You can then examine each negative block and, if the absolute value is smaller than both bordering blocks, summarize three blocks as a new one. This reflects the fact that the cost of the negative block is covered from both sides (for subsequences being built from both sides)

[+5 -3 +11] -20 +9
+13 -20 +9

You can also examine each positive value and do the same when the value is smaller than the absolute value of the negative blocks on both sides. It's never worth it to take that positive block *alone* when building a sequence from either side.

By repeating this process, you end up with a sort of tree, or rather a forest, with the stems having alternating positive and negative values that can no longer be compressed.

When searching the highest subsequence for [A,B], blocks not affected do not need to be recalculated. In the example above, all sequences which contain the first block will have the same answer. Also note that each block's value is the highest possible subsequence within, so you don't need to open it at all when you can discard it using the total. Likewise, you can discard negative blocks on either side (provided you have one positive block) because you cannot create a positive subsequence from it starting at either side.

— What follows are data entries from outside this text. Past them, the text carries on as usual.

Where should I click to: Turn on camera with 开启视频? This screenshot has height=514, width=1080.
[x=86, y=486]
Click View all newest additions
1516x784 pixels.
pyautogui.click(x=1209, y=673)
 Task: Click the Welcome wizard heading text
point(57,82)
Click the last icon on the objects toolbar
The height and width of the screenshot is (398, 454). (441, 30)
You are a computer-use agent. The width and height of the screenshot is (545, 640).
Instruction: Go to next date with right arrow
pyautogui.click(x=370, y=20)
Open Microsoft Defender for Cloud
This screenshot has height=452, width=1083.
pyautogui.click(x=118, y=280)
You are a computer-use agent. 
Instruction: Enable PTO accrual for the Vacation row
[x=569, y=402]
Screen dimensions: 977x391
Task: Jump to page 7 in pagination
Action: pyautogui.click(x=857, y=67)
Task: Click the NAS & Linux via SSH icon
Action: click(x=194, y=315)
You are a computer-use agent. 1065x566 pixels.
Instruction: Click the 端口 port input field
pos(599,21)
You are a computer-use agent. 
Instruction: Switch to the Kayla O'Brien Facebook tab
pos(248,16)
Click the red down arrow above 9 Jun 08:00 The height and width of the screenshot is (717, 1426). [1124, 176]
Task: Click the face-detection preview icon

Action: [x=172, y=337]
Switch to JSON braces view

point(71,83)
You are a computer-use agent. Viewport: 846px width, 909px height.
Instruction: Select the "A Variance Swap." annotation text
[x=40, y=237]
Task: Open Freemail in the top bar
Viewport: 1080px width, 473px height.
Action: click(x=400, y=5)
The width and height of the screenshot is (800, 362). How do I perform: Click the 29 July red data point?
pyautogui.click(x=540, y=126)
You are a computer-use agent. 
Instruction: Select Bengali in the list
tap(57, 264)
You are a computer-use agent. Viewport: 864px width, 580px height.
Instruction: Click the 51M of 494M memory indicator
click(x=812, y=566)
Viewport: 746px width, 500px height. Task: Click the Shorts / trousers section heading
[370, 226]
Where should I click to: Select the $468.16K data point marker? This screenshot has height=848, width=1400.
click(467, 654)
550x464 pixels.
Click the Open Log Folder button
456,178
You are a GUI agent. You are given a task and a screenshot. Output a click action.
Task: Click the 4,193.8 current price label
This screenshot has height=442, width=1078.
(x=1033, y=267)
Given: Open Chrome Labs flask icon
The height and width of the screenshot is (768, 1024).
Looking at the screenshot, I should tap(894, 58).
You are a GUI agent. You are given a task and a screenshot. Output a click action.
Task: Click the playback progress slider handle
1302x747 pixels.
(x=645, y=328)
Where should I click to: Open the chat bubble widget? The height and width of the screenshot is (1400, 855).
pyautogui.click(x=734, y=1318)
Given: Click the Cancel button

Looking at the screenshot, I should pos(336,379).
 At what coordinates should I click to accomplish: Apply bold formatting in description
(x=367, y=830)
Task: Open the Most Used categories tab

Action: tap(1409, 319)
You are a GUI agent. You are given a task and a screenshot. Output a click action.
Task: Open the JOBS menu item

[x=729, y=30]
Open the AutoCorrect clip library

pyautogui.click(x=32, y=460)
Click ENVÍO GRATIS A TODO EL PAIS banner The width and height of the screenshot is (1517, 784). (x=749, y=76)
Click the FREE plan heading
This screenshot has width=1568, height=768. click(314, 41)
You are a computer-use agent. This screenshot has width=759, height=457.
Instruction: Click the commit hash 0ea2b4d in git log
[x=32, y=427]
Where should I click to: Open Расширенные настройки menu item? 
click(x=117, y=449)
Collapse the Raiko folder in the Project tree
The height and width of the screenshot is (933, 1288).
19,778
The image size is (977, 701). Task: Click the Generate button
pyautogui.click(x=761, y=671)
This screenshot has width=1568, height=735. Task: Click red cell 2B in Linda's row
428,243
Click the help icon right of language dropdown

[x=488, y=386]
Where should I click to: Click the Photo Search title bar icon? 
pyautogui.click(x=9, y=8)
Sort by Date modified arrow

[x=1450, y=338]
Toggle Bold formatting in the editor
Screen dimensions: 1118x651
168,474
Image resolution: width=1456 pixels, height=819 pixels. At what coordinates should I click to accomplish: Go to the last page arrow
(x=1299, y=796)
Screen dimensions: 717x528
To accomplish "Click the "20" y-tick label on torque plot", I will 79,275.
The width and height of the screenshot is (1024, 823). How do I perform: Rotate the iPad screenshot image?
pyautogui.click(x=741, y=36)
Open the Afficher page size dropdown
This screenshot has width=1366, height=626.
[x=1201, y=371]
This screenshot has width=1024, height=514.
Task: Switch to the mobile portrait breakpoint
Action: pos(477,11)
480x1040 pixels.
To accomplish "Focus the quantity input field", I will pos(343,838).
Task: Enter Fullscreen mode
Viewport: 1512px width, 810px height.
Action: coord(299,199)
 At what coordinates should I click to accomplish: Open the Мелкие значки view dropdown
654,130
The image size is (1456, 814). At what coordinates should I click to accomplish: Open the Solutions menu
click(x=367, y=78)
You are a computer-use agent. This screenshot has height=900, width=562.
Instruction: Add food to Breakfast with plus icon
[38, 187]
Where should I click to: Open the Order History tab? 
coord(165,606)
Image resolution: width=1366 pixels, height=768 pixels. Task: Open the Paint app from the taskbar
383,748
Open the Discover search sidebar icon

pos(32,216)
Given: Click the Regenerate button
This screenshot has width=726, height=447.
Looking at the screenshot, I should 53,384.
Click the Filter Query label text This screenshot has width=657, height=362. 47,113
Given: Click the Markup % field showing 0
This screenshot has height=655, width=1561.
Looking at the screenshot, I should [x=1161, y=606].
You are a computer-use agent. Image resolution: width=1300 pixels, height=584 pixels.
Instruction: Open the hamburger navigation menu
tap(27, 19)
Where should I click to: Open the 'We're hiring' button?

You query engine will thus:

Get "stem" blocks for A,B. If it's a single block, look inside until there are several blocks. (If you end up with a pure first-level positive block, return A,B, a pure first-level negative block, return the highest between A and B)

In the list of blocks, discard negative blocks from both sides entirely, "open" positive block containing A or B, until you end up with a sequence of alternating blocks.

Then apply your O(n) strategy, using the entire blocks.

Does that help?
(°v°)
0

Author Comment

What if all the numbers are positive or negative? Or if the difference between the two is big? That won't improve it much, still O(queries*n) total...

I know for sure there's a O(queries*log n) worst case solution... you solution however can easily approach liniar complexity if the numbers negatives and positives aren't relatively the same...

And what about updates? Doing those precomputations takes liniar time, I can't afford to do any operation in liniar time (except maybe once, but queries and updates need logarithmic time)...
0

LVL 58

Expert Comment

If all numbers are positive, it's the "first-level positive block" rule: return A,B (the largest subsequence is to take all).

If all numbers are negative, it's the "first-level negative block" rule: return the largest value in the range (yes, that's linear time unless you index the block). [Formally, the solution for all negatives should be 0, but you said you didn't want that.]

The problem is interesting only with a mixture of positive and negative values.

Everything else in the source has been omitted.